Sonntag, 4. März 2012

Umgang mit Ambivalenzen im Schulalltag

Goethe sprach einst in seinem FAUST:
 
"Zwei Seelen wohnen, ach! In meiner Brust, 
Die eine will sich von der andern trennen: 
Die eine hält, in derber Liebeslust, 
Sich an die Welt mit klammernden Organen; 
Die andere hebt gewaltsam sich vom Dust 
Zu den Gefilden hoher Ahnen."

Damit geht Goethe auf die innere Zerrissenheit seines Protagonisten ein. Konflikte, "andere" Meinungen, "andere" Argumente lösen in uns auch im Unterrichtsalltag Zerrissenheit aus und erfordern von den Lehrkräften schnelle Entscheidungen in Echtzeit.
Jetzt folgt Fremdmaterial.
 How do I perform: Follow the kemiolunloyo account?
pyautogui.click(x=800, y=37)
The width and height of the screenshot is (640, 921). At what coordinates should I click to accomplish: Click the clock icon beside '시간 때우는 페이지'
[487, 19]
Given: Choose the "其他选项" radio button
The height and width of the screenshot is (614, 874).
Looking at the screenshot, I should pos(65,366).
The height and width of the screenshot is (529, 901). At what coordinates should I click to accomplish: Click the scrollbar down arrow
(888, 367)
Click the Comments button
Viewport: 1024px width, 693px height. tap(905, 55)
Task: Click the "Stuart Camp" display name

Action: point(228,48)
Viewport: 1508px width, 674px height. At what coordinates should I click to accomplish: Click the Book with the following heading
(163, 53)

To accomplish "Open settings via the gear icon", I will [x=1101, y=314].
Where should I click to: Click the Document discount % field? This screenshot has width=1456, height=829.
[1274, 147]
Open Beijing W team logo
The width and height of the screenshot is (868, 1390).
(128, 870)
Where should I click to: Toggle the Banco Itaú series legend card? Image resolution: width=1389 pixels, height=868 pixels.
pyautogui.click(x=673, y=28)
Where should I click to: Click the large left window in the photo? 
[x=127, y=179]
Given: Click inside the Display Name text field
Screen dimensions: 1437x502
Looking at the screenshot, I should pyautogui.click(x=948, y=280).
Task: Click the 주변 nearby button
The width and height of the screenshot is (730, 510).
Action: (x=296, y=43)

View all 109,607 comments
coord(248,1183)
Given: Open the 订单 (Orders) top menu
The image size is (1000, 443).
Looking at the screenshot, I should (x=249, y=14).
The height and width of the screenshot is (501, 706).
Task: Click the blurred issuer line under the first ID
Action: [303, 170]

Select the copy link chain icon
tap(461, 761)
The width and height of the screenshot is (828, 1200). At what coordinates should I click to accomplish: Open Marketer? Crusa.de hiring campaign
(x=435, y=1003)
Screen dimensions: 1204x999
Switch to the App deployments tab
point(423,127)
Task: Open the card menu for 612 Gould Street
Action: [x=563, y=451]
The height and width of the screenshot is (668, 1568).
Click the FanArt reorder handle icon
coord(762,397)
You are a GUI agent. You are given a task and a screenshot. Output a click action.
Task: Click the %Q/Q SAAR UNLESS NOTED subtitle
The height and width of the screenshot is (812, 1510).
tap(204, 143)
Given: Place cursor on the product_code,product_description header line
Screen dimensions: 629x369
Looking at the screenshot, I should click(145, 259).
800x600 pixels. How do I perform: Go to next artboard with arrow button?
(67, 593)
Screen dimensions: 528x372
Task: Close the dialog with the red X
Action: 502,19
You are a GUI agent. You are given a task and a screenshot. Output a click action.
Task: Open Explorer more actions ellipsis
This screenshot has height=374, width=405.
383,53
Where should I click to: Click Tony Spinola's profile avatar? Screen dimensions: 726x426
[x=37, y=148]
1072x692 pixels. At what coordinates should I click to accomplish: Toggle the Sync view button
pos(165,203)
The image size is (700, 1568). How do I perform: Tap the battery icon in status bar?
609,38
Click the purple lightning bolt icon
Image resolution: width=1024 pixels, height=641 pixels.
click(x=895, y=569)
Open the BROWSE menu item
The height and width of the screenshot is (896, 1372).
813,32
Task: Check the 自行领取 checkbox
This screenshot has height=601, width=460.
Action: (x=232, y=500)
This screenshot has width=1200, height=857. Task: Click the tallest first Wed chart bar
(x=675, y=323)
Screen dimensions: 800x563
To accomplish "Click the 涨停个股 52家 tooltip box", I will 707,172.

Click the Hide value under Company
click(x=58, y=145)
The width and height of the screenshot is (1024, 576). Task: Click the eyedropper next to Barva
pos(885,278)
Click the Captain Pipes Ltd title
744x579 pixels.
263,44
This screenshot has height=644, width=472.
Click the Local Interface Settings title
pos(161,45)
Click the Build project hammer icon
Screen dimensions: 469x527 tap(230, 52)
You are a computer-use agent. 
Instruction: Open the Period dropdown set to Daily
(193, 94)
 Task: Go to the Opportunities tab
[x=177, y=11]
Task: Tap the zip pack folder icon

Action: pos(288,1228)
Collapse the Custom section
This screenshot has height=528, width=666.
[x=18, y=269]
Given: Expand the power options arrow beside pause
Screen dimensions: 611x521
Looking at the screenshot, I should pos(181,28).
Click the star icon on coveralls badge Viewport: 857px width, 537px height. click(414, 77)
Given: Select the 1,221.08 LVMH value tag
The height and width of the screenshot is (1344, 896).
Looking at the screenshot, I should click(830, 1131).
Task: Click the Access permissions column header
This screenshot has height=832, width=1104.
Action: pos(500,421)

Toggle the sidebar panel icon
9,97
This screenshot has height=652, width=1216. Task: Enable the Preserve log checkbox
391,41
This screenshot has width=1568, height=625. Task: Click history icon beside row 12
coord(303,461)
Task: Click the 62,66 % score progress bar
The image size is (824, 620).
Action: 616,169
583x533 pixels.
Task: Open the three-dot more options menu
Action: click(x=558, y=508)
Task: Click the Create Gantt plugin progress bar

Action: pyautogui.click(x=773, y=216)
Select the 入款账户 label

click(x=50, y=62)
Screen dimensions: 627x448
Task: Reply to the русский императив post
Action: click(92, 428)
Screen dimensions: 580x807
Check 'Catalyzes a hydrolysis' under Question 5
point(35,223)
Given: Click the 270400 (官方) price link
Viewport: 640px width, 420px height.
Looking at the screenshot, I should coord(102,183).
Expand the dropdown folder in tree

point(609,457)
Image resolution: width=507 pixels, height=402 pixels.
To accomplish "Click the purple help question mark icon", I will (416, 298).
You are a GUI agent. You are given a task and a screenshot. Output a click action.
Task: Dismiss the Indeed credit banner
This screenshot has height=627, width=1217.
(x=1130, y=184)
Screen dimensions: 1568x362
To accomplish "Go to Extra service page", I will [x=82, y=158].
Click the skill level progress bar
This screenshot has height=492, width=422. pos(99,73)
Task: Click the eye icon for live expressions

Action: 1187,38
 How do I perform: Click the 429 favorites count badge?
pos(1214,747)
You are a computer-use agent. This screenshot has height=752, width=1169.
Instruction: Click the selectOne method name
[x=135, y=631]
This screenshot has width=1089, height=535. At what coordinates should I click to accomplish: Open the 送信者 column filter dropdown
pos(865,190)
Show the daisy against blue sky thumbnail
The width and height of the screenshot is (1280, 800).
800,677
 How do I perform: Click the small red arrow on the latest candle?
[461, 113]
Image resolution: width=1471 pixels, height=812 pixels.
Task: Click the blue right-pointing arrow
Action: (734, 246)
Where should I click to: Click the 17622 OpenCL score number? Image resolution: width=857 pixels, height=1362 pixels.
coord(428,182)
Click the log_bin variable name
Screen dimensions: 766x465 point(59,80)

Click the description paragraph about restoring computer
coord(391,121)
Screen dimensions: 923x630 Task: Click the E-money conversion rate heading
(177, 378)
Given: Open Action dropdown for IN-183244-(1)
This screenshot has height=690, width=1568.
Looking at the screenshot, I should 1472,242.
Damit wird zugleich impliziert, dass die Lehrkraft als oberste Autoritätsperson in der Klasse auch jegliche Fragen und Musterlösungen im Sekundentakt zur Verfügung hat. Die Realität in unserem alltäglichen Leben sieht manchmal doch anders aus und wir müssen mit Konflikten, Meinungen und Argumenten in sehr differenzierter Weise umgehen.

 



Gegenpositionen beleben jedoch unseren Alltag und machen das Leben zwar einerseits komplexer, doch leisten sie andererseits einen Beitrag für Facettenreichtum. Es ist die Vielfalt, welche unser Leben bereichert und welche Beleg dafür ist, dass nichts absolut ist. Die Vielfalt im Unterrichtsalltag konfrontiert die Lehrperson mit unterschiedlichen Betrachtungsweisen und Relationen. Gegenpositionen erfordern eine konstruktive konflikthafte Auseinandersetzung mit Ambivalenzen.

Zwar werden von den Lehrplänen bestimmte inhaltliche Standards gesetzt, doch wird gerade in der Kompetenzorientierung Wert darauf gelegt, dass die Lernenden sozialkompetent sein sollen sowie selbstorganisiert zu lernen haben. Damit ist aber auch zugleich eine grosse Akzeptanz für ständig wiederkehrende Ambivalenzen und Gegensätze gelegt. Die Lehrkräfte haben sich damit auseinanderzusetzen, das eine gegen das andere abzuwägen und eine Balance zu finden. - Heinz von Förster sprach:

"Aus der Idee des Konstruktivismus ergeben sich zwei Konsequenzen. Erstens die Toleranz für die Wirklichkeiten anderer - denn dann haben die Wirklichkeiten anderer genauso viel Berechtigung als meine eigene. Zweitens ein Gefühl der absoluten Verantwortlichkeit. Denn wenn ich glaube, dass ich meine eigene Wirklichkeit herstelle, bin ich für diese Wirklichkeit verantwortlich, kann ich sie nicht jemandem anderen in die Schuhe schieben."

Eine Lehrperson lebt ständig in der von Forster angesprochenen Welt vieler Wirklichkeiten, in welcher es gilt, eine Toleranz für diese Wirklichkeiten zu entwickeln und eine Akzeptanz von Polaritäten zu erzeugen. Der Lehrperson kommt dabei die Rolle des Moderators zu, welcher einen Ausgleich herzustellen versucht. Im Schulalltag mag dies eine Herausforderung darstellen, umso mehr als es auch darum geht Willkür zu vermeiden und einen Konsens herzustellen. Toleranz darf hier nicht der Unverbindlichkeit weichen; hier sind Argumente einzufordern. Aus Meinungen werden begründete Perspektiven; Balance darf nicht erkauft werden durch blinde Akzeptanz.